A photo published by the official Syrian News Agency (SANA), showing Syrian President Bashar al-Assad shaking hands with Iranian “guide” Ali Khamenei, before their meeting in Tehran on February 25, 2019. 

Khamenei said al-Assad’s thoughts were “precisely the sentiments I hoped for,” adding: “The crux of the matter is resilience and resistance.”

“The Americans seek to dissuade others from resisting, but resistance remains the only path forward. I see this resistance as a long-term endeavour akin to Vietnam.

“During the Vietnam War, America’s internal situation was more stable. Today, America faces economic and social hurdles and a decline in its international credibility.”

“I share your optimism and agree on the importance of the cooperation… We need to devise ways to hinder America’s success, offering our full support to the Palestinian resistance.”

Post-meeting notes

In his notes afterwards, Khaddam said the Syrians’ visit “culminated in a consensus to continue sharing insights and efforts to align our stances”.

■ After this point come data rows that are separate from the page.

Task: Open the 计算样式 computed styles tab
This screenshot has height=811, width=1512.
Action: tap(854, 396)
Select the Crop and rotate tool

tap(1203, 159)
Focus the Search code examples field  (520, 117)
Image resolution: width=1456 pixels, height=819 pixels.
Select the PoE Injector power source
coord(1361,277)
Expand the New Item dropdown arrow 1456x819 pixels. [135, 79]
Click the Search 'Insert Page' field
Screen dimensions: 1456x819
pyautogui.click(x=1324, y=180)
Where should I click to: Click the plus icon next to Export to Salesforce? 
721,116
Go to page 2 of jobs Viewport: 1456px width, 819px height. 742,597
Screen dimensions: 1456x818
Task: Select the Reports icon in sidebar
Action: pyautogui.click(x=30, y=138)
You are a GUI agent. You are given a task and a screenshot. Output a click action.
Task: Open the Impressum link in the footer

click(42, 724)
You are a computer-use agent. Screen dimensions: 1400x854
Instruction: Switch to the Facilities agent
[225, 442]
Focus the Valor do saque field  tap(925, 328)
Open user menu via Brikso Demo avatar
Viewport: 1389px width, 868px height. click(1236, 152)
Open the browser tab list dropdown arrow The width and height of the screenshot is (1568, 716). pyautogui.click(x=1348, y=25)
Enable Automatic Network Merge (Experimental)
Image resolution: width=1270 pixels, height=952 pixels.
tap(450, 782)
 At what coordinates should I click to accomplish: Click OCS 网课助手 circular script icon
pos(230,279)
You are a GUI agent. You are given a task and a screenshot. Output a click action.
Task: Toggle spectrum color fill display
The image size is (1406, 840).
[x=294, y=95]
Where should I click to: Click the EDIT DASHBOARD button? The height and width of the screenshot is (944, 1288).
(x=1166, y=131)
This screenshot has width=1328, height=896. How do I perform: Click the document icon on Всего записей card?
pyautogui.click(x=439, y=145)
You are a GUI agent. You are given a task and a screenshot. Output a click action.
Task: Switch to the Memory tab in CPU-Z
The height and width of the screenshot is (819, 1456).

A security committee was formed to monitor developments in Iraq, chaired by Gen. Nasif from Syria and Gen. Soleimani from Iran. The visit marked “a significant step in strengthening Syria-Iran relations”.

He also recorded that, contrary to expectations, when American forces initiated the war on Iraq, the Iraqi population did not resist, leading to an unexpectedly swift victory for the Americans.

Following this, the American governor, Paul Bremer, established the Governing Council of Iraq, incorporating some of Iran’s allies.

His decision to dissolve the army and security forces and dismantle the Ba’ath Party was pivotal in sparking “the rise of resistance in Iraq,” according to Khaddam.

“The formation of the Governing Council and its often retaliatory decisions played a part in intensifying sectarian divisions in Iraq.

“The resistance was primarily focused in western Iraq, whereas the occupying forces experienced relative peace during this period in Baghdad and southern Iraq.”